Wednesday, February 16, 2011

Relieving Myself on the Steel Jaws of Financial Death

February 12, 2011
A Saturday

Dancing is a passion of mine. For most people this comes as a bit of a surprise, but I’ve taken 4 semesters of social dance classes of one kind or another, and if I may toot my own horn a bit, I must say I am pretty dang good.  This semester I’m taking Ballroom II, a class with a delightfully disproportionate number of guys to girls. Learning all their names is a challenge, but two months into the semester, I’m up to about 80%.

Nichole, a cute biology/theater teaching major, is one of my favorite girls to dance with, and it only took me two weeks to remember her name. Generally, I don’t like to ask girls in my dance classes out until then end of the semester, as I have to keep seeing them regularly, and if it goes bad, I'll still have to dance "danger close" when she comes around in the rotation for practicing the tango - awkward! Nothing is worse than a cold mutual dislike in a hot Latin dance. I decided to make an exception for Nichole. I really should have stuck to my conduct rule, but she was just so dang cute! I first asked her out to a Chinese festival, but she couldn’t go, so I decided that would just ask her out for ice cream the next day. She told me “that sounds benign enough.” That’s exactly what she said. What does that even mean? I know what the word benign means, but what did SHE mean by using it to describe a date with me?

The ice cream date went well. She seemed like a delightful girl that was worth getting to know.  Towards the end, she mentioned that she wanted to go to The Music Man, which was being performed at a local theater. This seemed like the perfect opportunity to get a second date, so I asked her if I could take her to the 1:30 showing on Saturday. She said yes.

Saturday was a double-date-day. I took a girl named Joslyn out at 11:00, and since Nichol conveniently lived in the same building, I was able to make it so I only had five minutes in between the dates.

We drove to the theater and I started the parking spot search. On 100 South, there was a strip of worn out asphalt on the other side of the curb. It didn’t look like a parking lot, and there were no signs saying no parking, plus it was next to a canal, so I figured it was on the canal easement, and was fair game for parking. Obtuse expectations of Freddy.

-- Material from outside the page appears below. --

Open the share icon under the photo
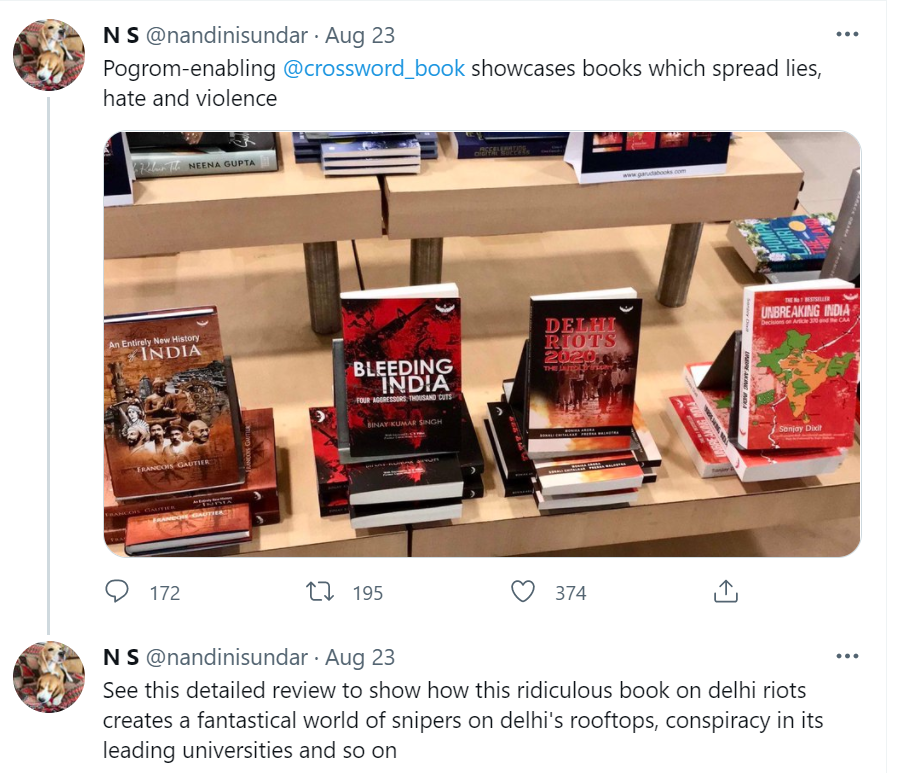 [x=725, y=591]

The show was nice. Nichole was nice enough. The boot wheel lock I found on my car after the show got out was not. Another lady had parked behind me, and she too had been booted. She was one of those confrontational people. I called the number to get my car debooted. I decided that it would be worth it to find out all I could about the exact legal particulars of the case. That took a while. In the meantime, the lady who had parked behind me called the cops. That made everything more exciting. The booter-man called his booter-boss to join the party. After a rousing discussion about easements, signage, and city codes, I determined that any legal recourse would be tedious. Darling Nichol needed to go home, so she called someone to pick her up and left me. I decided it would be a good idea to call and check the funds in my account to see if I could afford to get the boot off. They were shorter, or I was taller, I’m not sure which, but either way, I had a problem. I had to call and make a funds transfer. In the meantime, the heartless shell of a man that administers the booting had to go deboot someone else.

As I was standing there waiting for a knight in shining armor to come by and use his lance to impale the booter guy's truck tires, the next best thing to a K.I.S.A., a very nice fat man from some foreign country like Armenia or something, walked up. He was the owner of Logan’s Hero’s sandwich shop. He commiserated with me about my booting woes. He told me a great story of when he was attending Utah State, and he was so poor that he had to steal some fishing lures from Fred Meyers and use them to catch fish up at first dam so that he could eat. He then walked into his shop, emerged with three bags of pitas and some frozen chicken thighs, and told me that they were to help my day go better. He drove off, and I was left standing there, realizing that I had to pee.

As I looked around for some place to… relieve myself… those magical little yellow boots on my tire caught my eye… what a relief it was. Nobody could see me, so... hehehehehe...

And then I started thinking about where I was…relieving myself of the steel jaws of financial death. I urinated all over both of the boots. ALL over them.
When the guy came back, his card reader was out of batteries. He only discovered this after he spent 6 minutes trying to use it to scan my card. We then had to wait 15 more minutes for the owner of the booting company to make another guest appearance in this magical production of the play I’m calling "My Dating Game: The Dark Chapters" (an autobiographical musical).  As the soulless wonder released my trusty steed, I just sat there and smiled. The steel jaws of financial death had dried by that point, but some things don't evaporate. It was not nice, it was not kind, it was not sanitary, but for $75.00 it was totally justifiable.

I think I should wire some M18 Claymore mines to my hubcaps, with a sign that says “Any attempt to boot will result in mine detonation.”  That ought to keep those lousy booters away!